Crecemos en un ambiente que nos hace creer en la tediosa inmortalidad de muchas costumbres. Claro está, somos jóvenes, pero basta que pasen unos cuantos años para que comprobemos la rápida desaparición de muchas cosas. «¡Hay que ver, hay que ver, las faldas que hace un tiempo gastaba la mujer!», se decía en una zarzuela del principios del siglo XX.
Y, ciertamente, era cuestión de asombrarse, pues, a la sazón, la mujer había adoptado el traje-camisa, enseñando la pierna desde la rodilla o más arriba, cuando tan sólo hacía diez años se tildaba de «frescas» a las que llevaban una abertura en la falda que mostrara «media pantorrilla»: «¡Ah, qué pantorrilla tiene esa mujer». En rigor, no podía decirse, por falta de pruebas, que fuese una pierna.
¡Cuán divertido puede resultar leer ciertos libros sobre viejas costumbres! No pienso citar a los clásicos, pero sí recomendar dos libros que me parecen dos obras maestras. Todo el mundo sabe de la magnífica escritora que fue Carmen Martín Gaite. En el gran corpus de su obra narrativa, hay dos volúmenes que, para mí, son impagables. «Los usos amorosos del siglo XVIII» y «Los usos amorosos de la posguerra». Aquí, la diversión está asegurada.
Tengamos primero en cuenta el estilo de dicha escritora, que es de una pureza y de una amenidad paradigmáticas. Así fue propuesta para la Real Academia, honor al que ella renunció, para sentirse más libre. Era una gran mujer y el feminismo militante tiene en ella a una abogada que puede emular el prestigio de una Jane Austen –ella tradujo exquisitamente «Orgullo y prejuicio»– y a quien tenemos que recurrir para enterarnos de cómo era la mujer española y el espíritu y la inteligencia femeninos en la segunda mitad del siglo XX. Pero no hay un solo varón, medianamente culto, que no admire, se interese y reflexione con sus libros, y con estos que acabo de citar, se divierta «como un enano».
Son dos épocas muy distintas. Parece que asistimos a dos espectáculos muy diferentes, a dos «musicales» llenos de color y de movimiento; vemos evolucionar a sus actores con la misma gracia profesional, al más alto nivel, en dichos espectáculos.
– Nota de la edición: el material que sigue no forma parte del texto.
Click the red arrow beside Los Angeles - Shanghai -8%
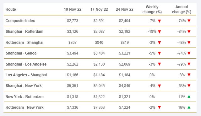The width and height of the screenshot is (201, 116). pos(189,75)
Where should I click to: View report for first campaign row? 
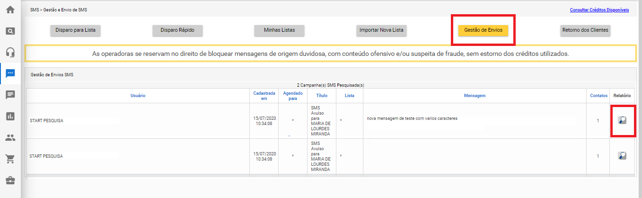[x=622, y=120]
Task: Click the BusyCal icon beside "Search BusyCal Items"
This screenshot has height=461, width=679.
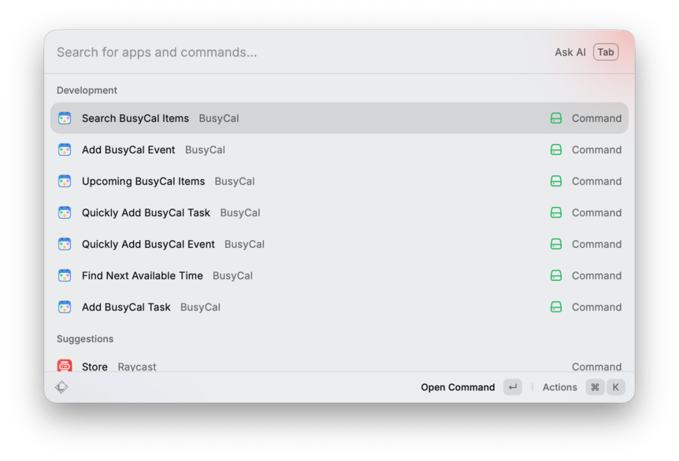Action: (x=65, y=118)
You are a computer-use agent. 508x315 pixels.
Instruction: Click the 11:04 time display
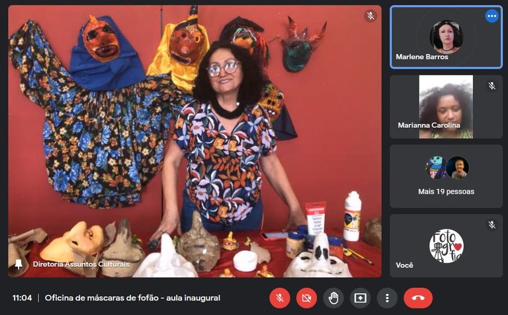pyautogui.click(x=22, y=298)
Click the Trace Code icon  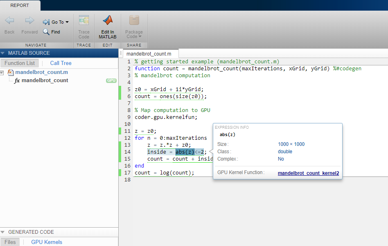(x=84, y=21)
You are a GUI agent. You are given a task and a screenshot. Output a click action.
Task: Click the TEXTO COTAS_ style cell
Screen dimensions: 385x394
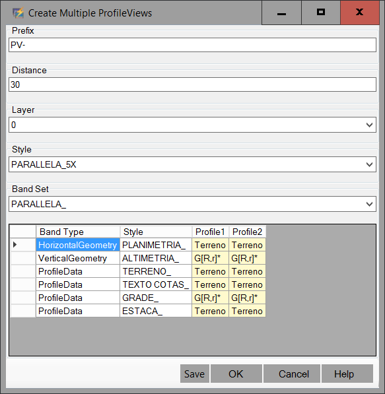point(156,284)
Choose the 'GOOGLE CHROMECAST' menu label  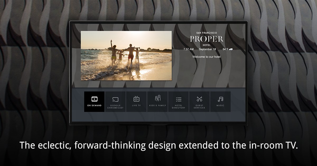(x=115, y=107)
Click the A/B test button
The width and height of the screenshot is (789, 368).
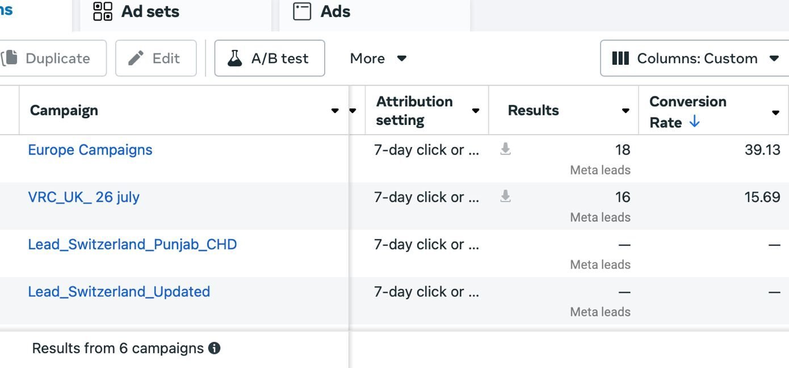pos(270,58)
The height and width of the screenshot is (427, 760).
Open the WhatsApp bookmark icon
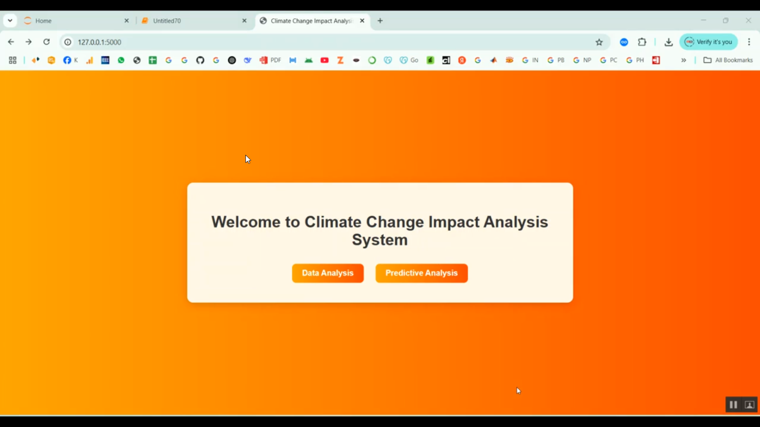(x=121, y=60)
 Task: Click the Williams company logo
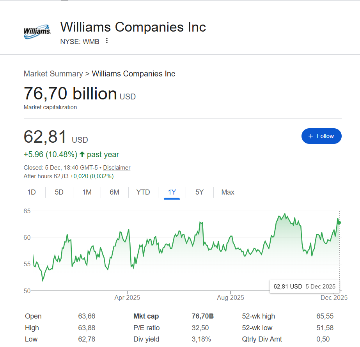pyautogui.click(x=37, y=32)
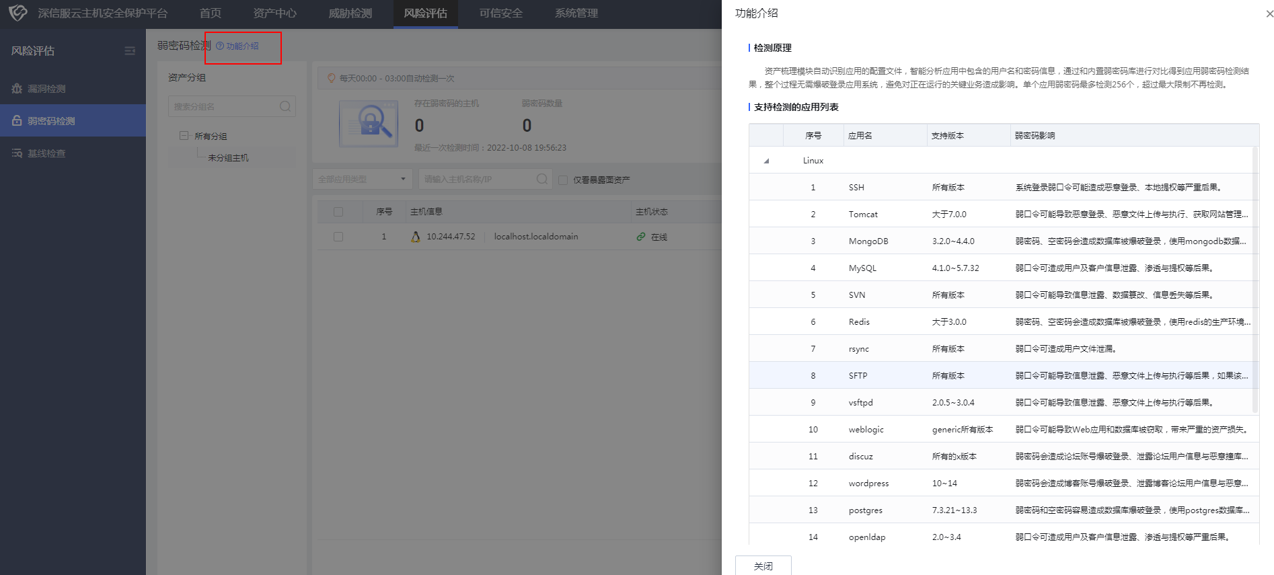Close the 功能介绍 panel with X icon
The image size is (1274, 575).
pyautogui.click(x=1269, y=13)
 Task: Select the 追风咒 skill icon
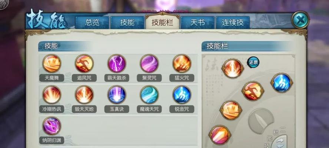click(84, 64)
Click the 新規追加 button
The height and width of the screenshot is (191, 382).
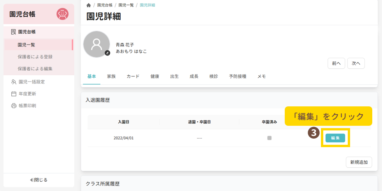[x=359, y=162]
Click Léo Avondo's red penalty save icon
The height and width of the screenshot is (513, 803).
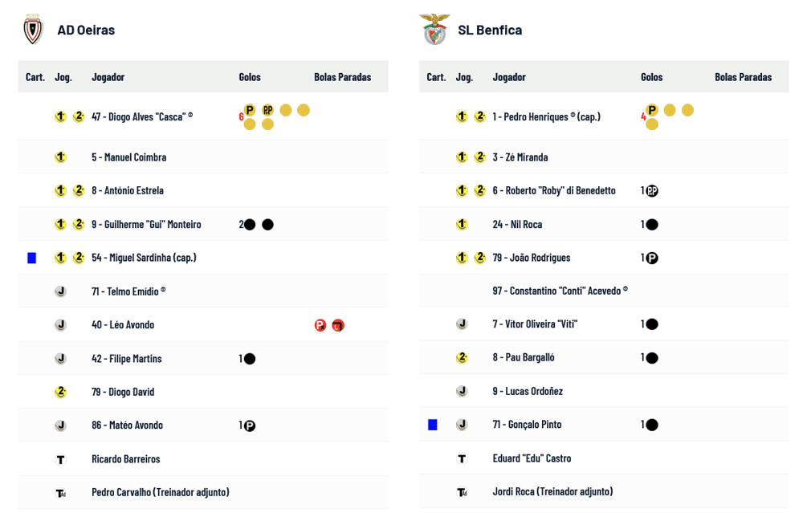click(x=320, y=325)
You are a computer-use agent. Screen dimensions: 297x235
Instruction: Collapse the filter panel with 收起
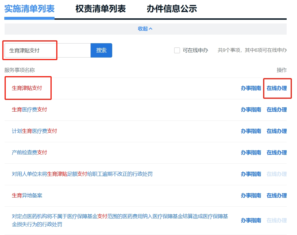pos(145,29)
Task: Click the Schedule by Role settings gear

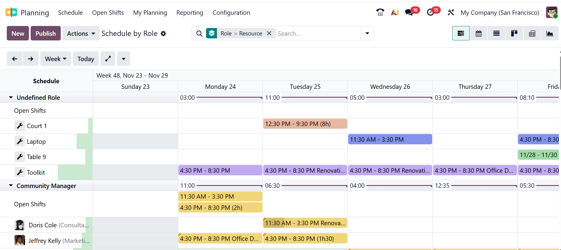Action: [x=163, y=34]
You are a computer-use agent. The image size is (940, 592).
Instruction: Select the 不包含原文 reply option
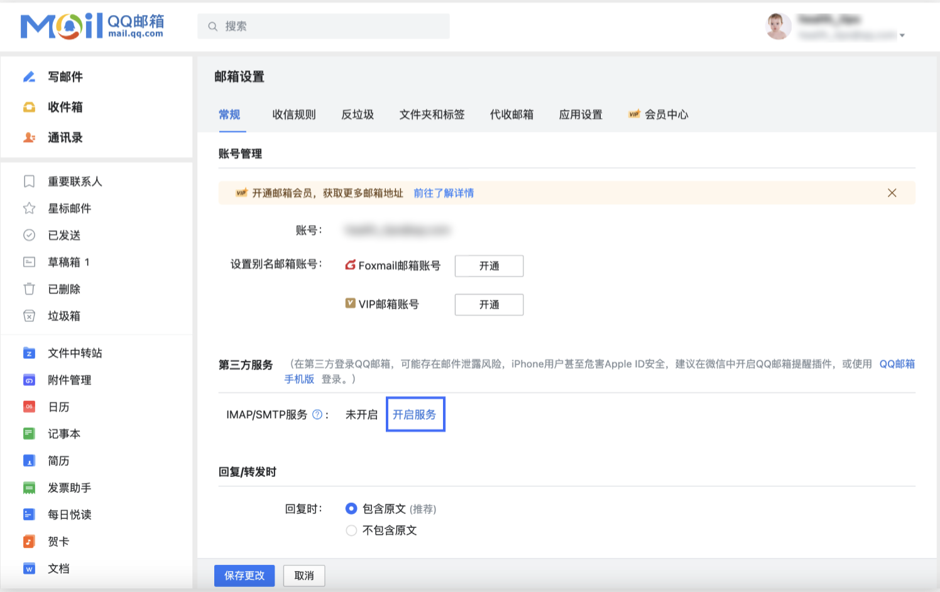point(351,530)
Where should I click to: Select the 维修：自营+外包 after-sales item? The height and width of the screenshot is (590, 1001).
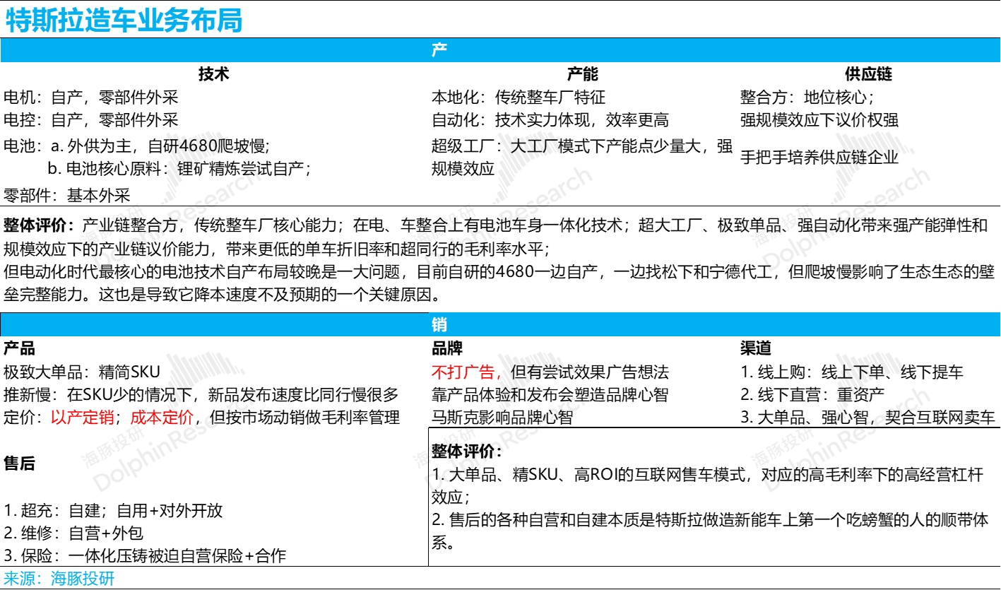(x=73, y=533)
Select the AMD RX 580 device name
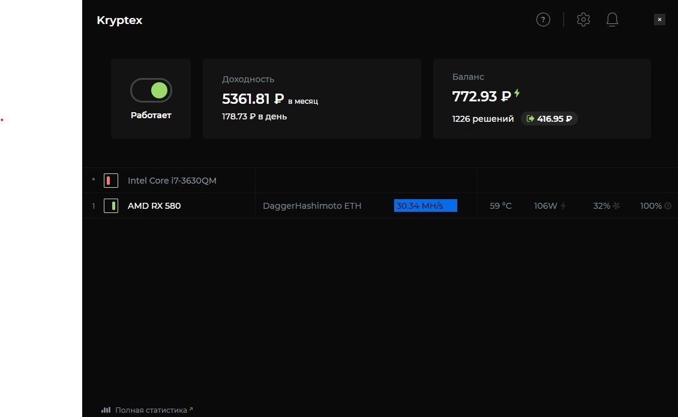The height and width of the screenshot is (417, 678). tap(154, 206)
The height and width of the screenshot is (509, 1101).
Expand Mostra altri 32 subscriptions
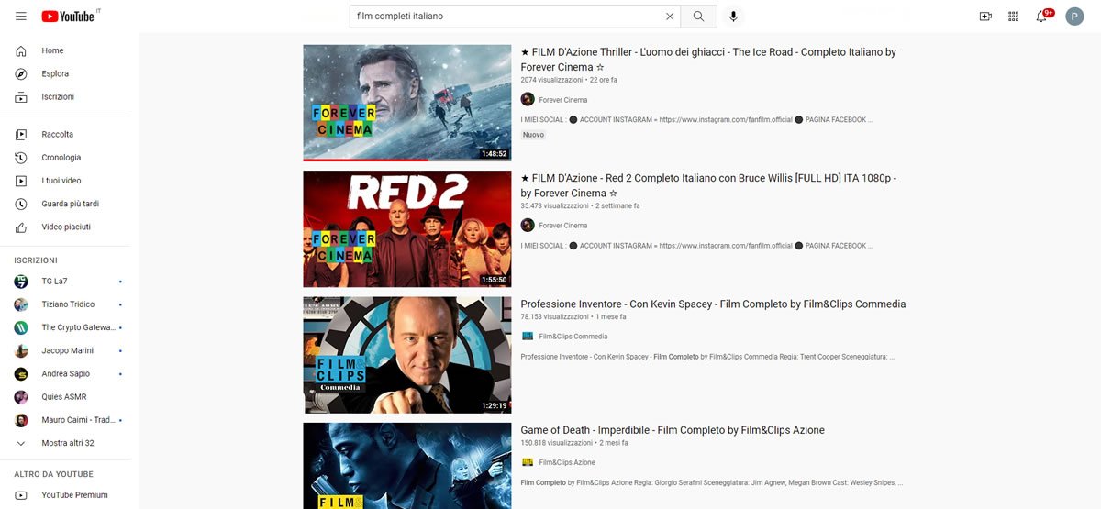tap(67, 443)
Salimos de tales con la cabeza llena de imágenes, que por mucho tiempo recordaremos.
Comienzan esos «Usos amorosos del siglo XVIII» con música de Boccherini, y aparecen pretendientes y damiselas que nos resultan bien chocantes, pero sobre «totum» nos sorprenden dos cosas de todo punto extraordinarias y pintorescas, que nos definen perfectamente este siglo: «el cortejo» y «el abate». Asómbrense ustedes. Todo marido bien educado toleraba y era bien visto que su mujer recibiera el cortejo de un tercer hombre, sin esperanza de ir más allá que de una forma decorativa. Ofrecía regalos y compañía en determinadas ocasiones. Ella lo aceptaba muy gustosa y el marido... tan feliz y conforme. «Está casada con Fulano de tal, y su cortejo es Mengano de Cual». Con esta información, ya podemos leer, en la mejor de las disposiciones, «Las amistades peligrosas».
Otra cosa era el dichoso «abate», religioso de órdenes menores que también cortejaba a su modo y asistía incluso al tocado de las damas en su «boudoir», hablándoles de todo lo divino y lo humano, religión, mitología, latinismos, espectáculos, chismes sociales, buenos consejos, castos piropos y presentes y regalitos... ¡Todo eso! Así que, un marido «come il faut», tenía que soportar a un abate en casa y a un cortejo fuera. Todo esto eran costumbres francesas en la austera y celosa España.
No puede ser más gracioso el salto que damos con «Los usos amorosos de la posguerra», entre los que ir al cine con una chica significaba un compromiso formal de matrimonio. Y otras muchas cosas chocantes y pintorescas que no cuento, para que el futuro lector se sorprenda tanto de su necesidad temporal como de su extravagancia. Todo con el acompañamiento musical del «Cara al sol», las marchas nazis y la sintonía de Radio Nacional, que también nos parecía eterna. Nada es eterno. Y menos aún en los usos amorosos de cada tiempo.